Lab 1-2

Lab 1-2#

Section 1: Creating and Plotting Random Normal Data#

This section will introduce you to creating and plotting random normal data using the numpy and math modules. The random normal data set will have a mean of 100, standard deviation of 25, and sample size of 1000.

# First, import the libraries you will need
import numpy as np
import matplotlib.pyplot as plt

#Also, add code to make sure your plots appear in your Jupyter notebook
%matplotlib inline 

# Create variables for the mean, standard deviation, and sample size of the data 
# as well as a variable for the number of bins used to plot the data as a 
# histogram later.
mean = 200
sd = 200
size = 1000
nbins = 10

# Create random data using the properties defined above and the np module.
data_normal = np.random.normal(mean, sd, size)

Now that the data has been created, plot the data as a histogram. Try changing the variables defined above, especially the number of bins and sample size, and seeing how the graph changes.

plt.figure()
plt.hist(data_normal, nbins, ec="black")
plt.title('(Fig. 1) Normal Distribution')
plt.xlabel('Random Number')
plt.ylabel('Number of Occurences')

Text(0, 0.5, 'Number of Occurences')

../../_images/6c26912897b59d7bae574618b772e6d01a06add6212b57ebf6e70c3e8bc9ec2a.png

Section 2: Creating Random Lognormal Data#

Next, generate and plot random lognormal data with the same mean, standard deviation, and sample size as above. Refer back to Lecture 2 in class or to wikipedia’s page on the lognormal distibution: https://en.wikipedia.org/wiki/Log-normal_distribution. Note that the parameters \(\mu\) and \(\sigma\) in the lognormal distribution refer to the mean and the standard deviation of the variables natural logarithm, not of the original dataset. If we use “mean” and “sd” to refer to what we would calculate for the original dataset, then we can calculate \(\mu\) and \(\sigma\) as follows:

First, the mean of \(ln(RandomData)\) is \({\mu} = ln\bigg(\frac{mean^2}{\sqrt{mean^2 + sd^2}}\bigg)\) and the standard deviation is \({\sigma} = \sqrt{ln\bigg(\frac{mean^2 + sd^2}{mean^2}\bigg)}\).

mean = 100
sd = 25
size = 1000
nbins = 20

# Find the mean and standard deviation for ln(RandomData)
mu = np.log(mean**2 / np.sqrt(mean**2 + sd**2))
sigma = np.sqrt(np.log((mean**2 + sd**2) / (mean**2)))

# Create random data 
data_lognormal = np.random.lognormal(mu, sigma, size)
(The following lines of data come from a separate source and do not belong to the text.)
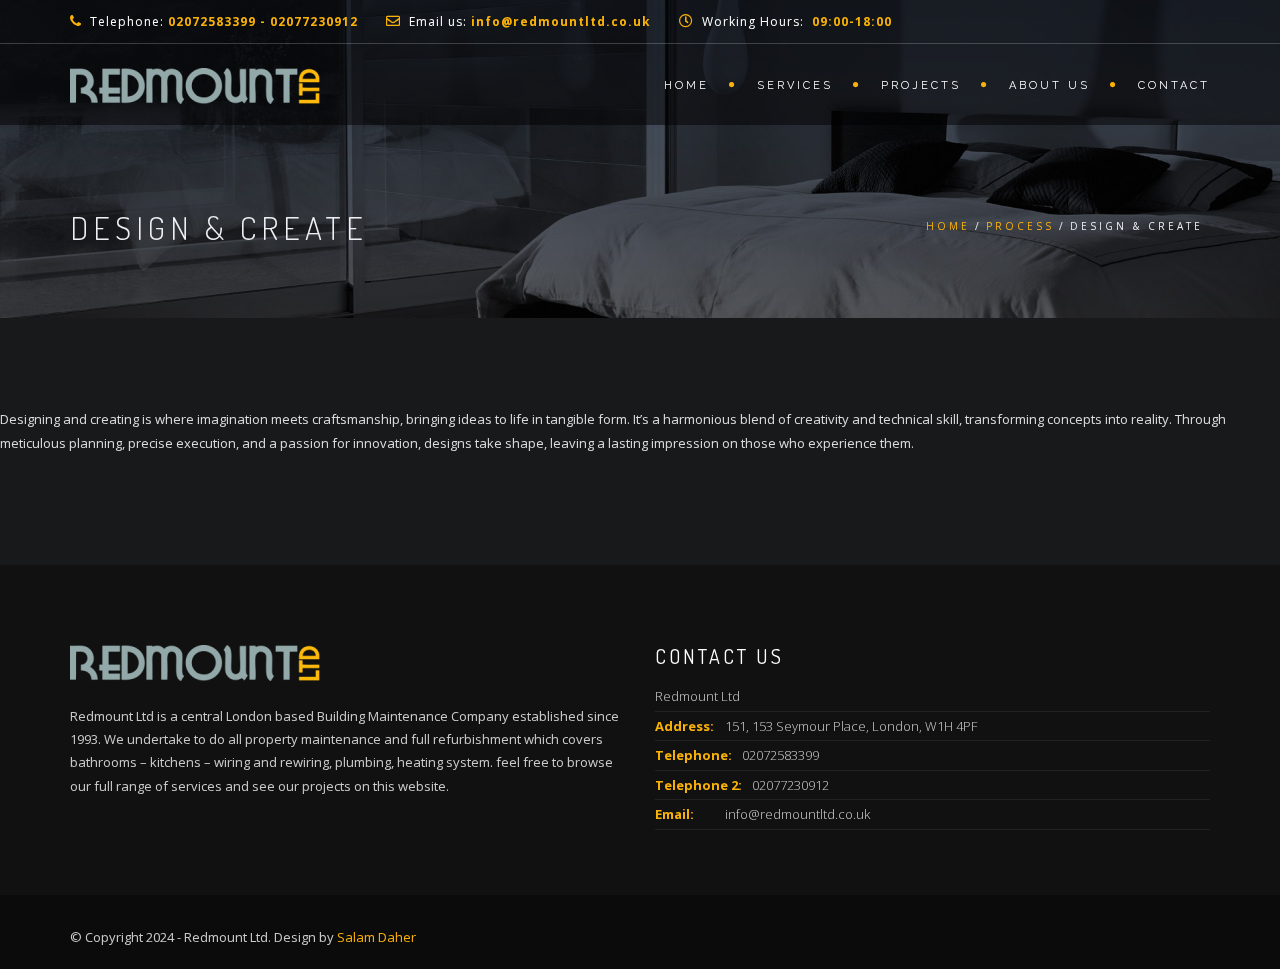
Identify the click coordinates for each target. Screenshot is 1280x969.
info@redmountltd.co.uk (797, 814)
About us (1049, 85)
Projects (921, 85)
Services (795, 85)
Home (686, 85)
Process (1020, 226)
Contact (1174, 85)
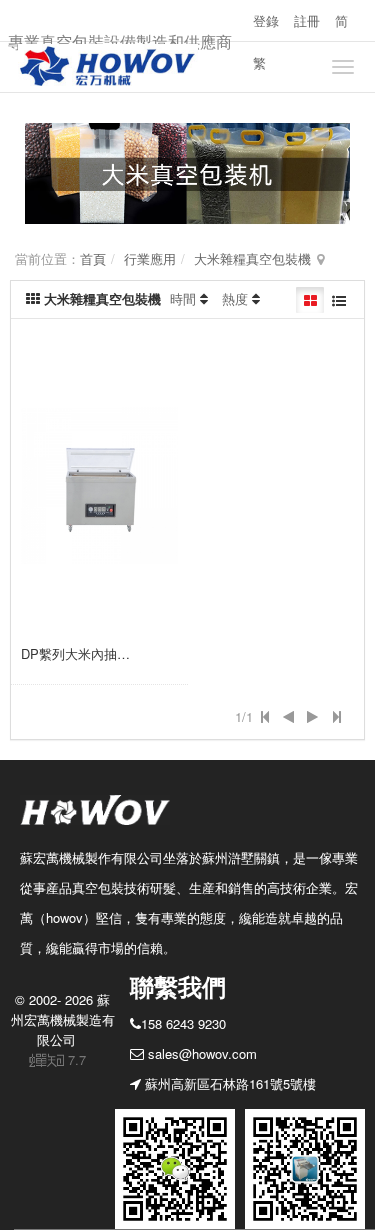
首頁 (93, 258)
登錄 (266, 20)
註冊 (307, 20)
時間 (183, 298)
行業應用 (150, 258)
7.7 (58, 1060)
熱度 (235, 298)
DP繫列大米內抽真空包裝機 (101, 653)
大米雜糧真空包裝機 (252, 258)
Now plot the data. Try changing the variables above to see how the graph changes.

plt.figure()
plt.hist(data_lognormal, nbins, ec="black")
plt.title('(Fig. 2) Lognormal Distribution')
plt.xlabel('Random Number')
plt.ylabel('Number of Occurences')

Text(0, 0.5, 'Number of Occurences')

../../_images/6d70ade6e021f2682bc84667a284b06447601de6542c028c6352115708ccf2a5.png

Section 3: Creating Random Uniform Data#

Next, generate random uniform data with the same mean, standard deviation, and sample size as above. Consider Lecture 2 on the uniform distribution or see wikipedia: https://en.wikipedia.org/wiki/Uniform_distribution_(continuous)

First, for \({f(x)} = \frac{1}{b-a}\), the mean is \({\mu} = \frac{b+a}{2}\) and the standard deviation is \({\sigma} = \frac{b-a}{\sqrt{12}}\).

So, \({a} = \mu-\sigma\sqrt{3}\) and \({b} = \mu+\sigma\sqrt{3}\).

mean = 100
sd = 50
size = 1000
nbins = 10

# Find the bounds for uniform data
a = mean - sd*np.sqrt(3)
b = mean + sd*np.sqrt(3)

# Create random data 
data_uniform = np.random.uniform(a, b, size)